Неизвестно, как в философском плане, а вот в плане гастрономическом у Потемкина было все в порядке. Кулинарное искусство в его доме было поставлено на необыкновенную высоту, он держал с десяток поваров разных национальностей, начиная от изысканного француза и кончая грубоватым молдаванином, который готовил ему мамалыгу. Вся кухонная утварь у Потемкина была из чистого серебра, включая чудовищные двадцативедерные чаны, в каких так бесподобно получается уха из волжских осетров, невских сигов и кронштадтских ершей. Свинью ему подавали целиком, наполовину жареной, наполовину вареной[147], дичь запекали на корице и гвоздике, употребляя оные вместо дров, птицу, для увеличения размеров печени, подвергали всяческим мучениям[148], саженных налимов для этих же целей травили голодными щуками. В общем, гурман, новатор, гастроном. С душой и сердцем во Христе.

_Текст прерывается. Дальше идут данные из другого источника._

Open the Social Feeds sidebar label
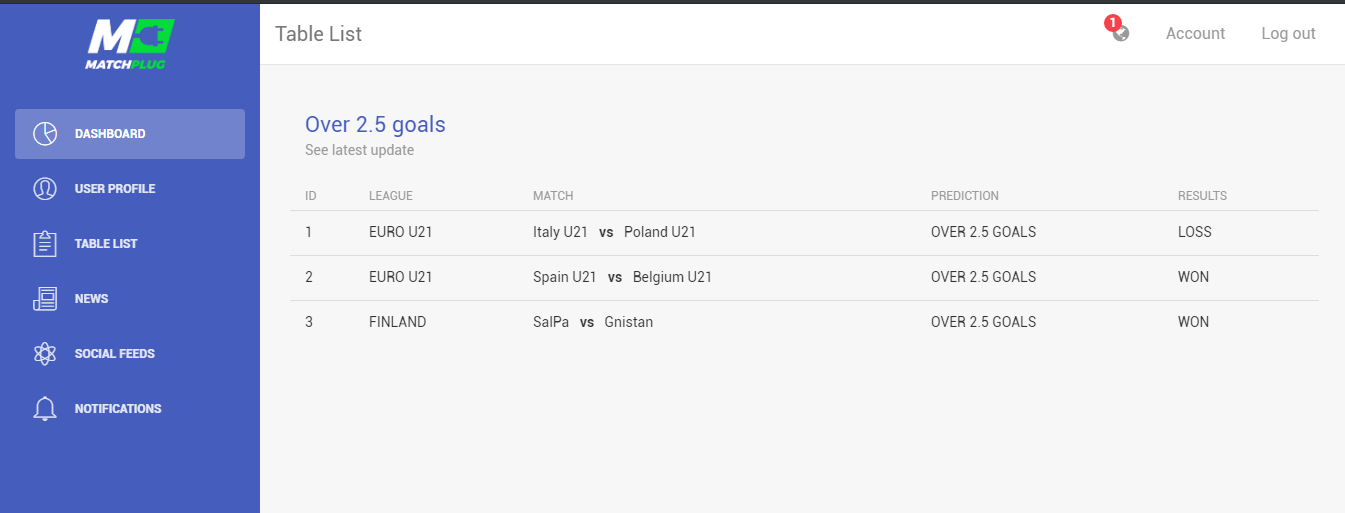 [x=115, y=354]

— Похвально, весьма похвально, — одобрил Калиостро, оценивающе повел носом и выбрал фальшивую крольчатину, гарнированную маринованными трюфелями. — Спаситель, кстати, тоже не злоупотреблял мясным. И вообще сидел на диете. Если бы вы только видели, что они ели тогда у себя во время Тайной вечери… А что пили…
— Однако не хлеб насущный в жизни главное, — заметил, улыбаясь, князь Таврический, в задумчивости поднял бровь и взялся за рассольного, сдобренного хреном сига. — То ли дело пища умственная, духовная, мысли, идеи, квинтэссенция мудрости, в конечном счете и воплощающаяся в материальном благе. Древние правы — знание это сила. Меня, к примеру, крайне занимает алхимия. То потаенное искусство, что дает невидимую власть, могущество, возможность получать золото в любых количествах. Это ли не предел мечтаний!

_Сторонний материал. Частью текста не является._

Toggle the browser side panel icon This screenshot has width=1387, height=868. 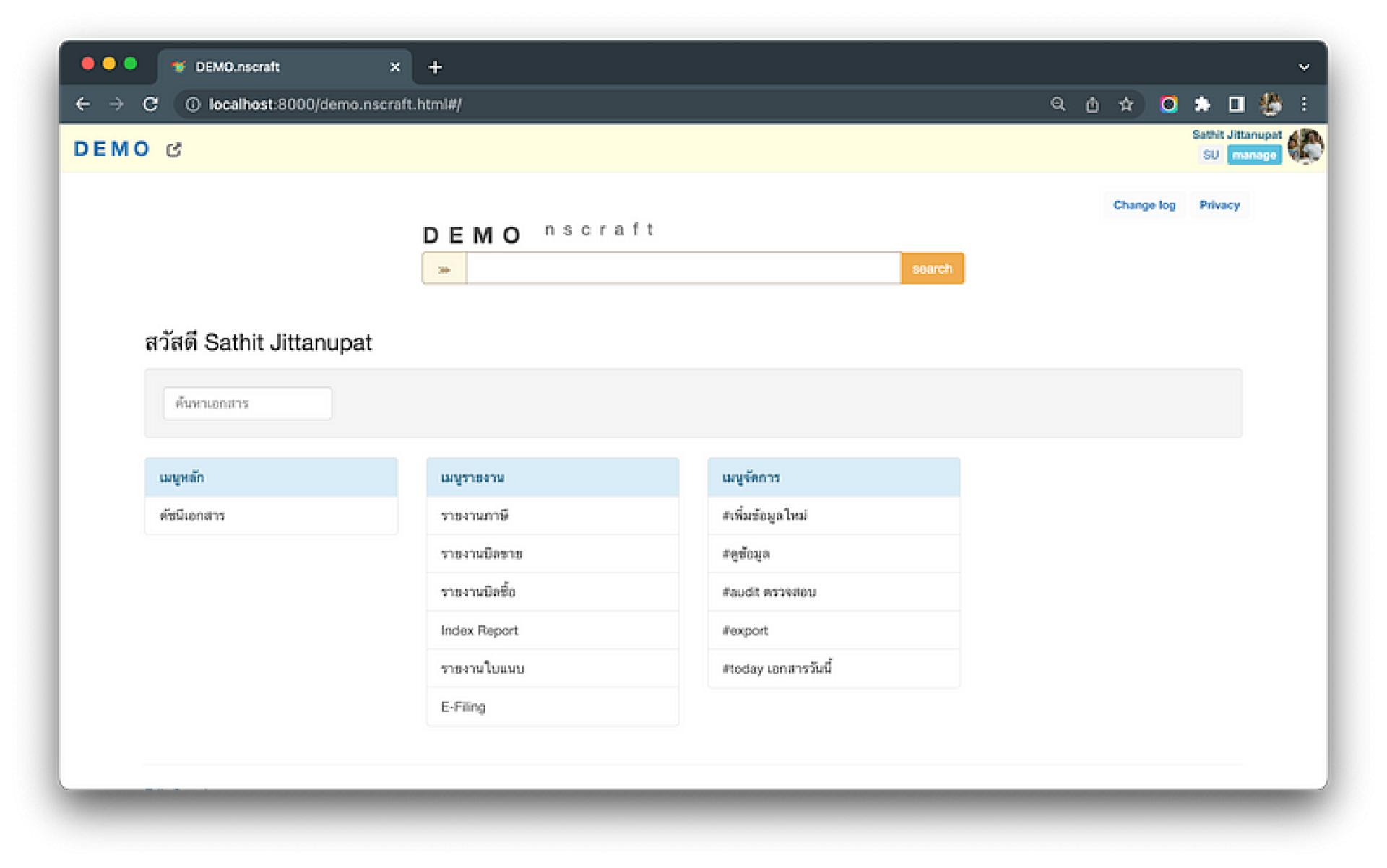coord(1236,104)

При этом он значительно взглянул на мага, и тот с полнейшим пониманием кивнул.
— Ну да, вы правы, князь, мечтать не вредно. Однако не стоит забывать и о плотном плане. Чтобы делать золото, надо, черт его побери, иметь золото. Вот я, к примеру, чтобы встретиться с ее величеством, мог бы без труда прибегнуть к transformatio astralis[149], но полагаю более практичным просто попросить вас о дружеском содействии, а что касаемо проклятого металла… — Калиостро сделал паузу, затем взял бокал, неторопливо отпил вина. — Возьмите емкость, наполните ее на треть золотом, и я сделаю так, что она будет полной. Какой-нибудь сундук повместительнее найдете?
Насчет золота не спросил — все знали, что у Потемкина в одной из комнат пол был выложен золотыми монетами. Червонцами. Стоящими на ребре.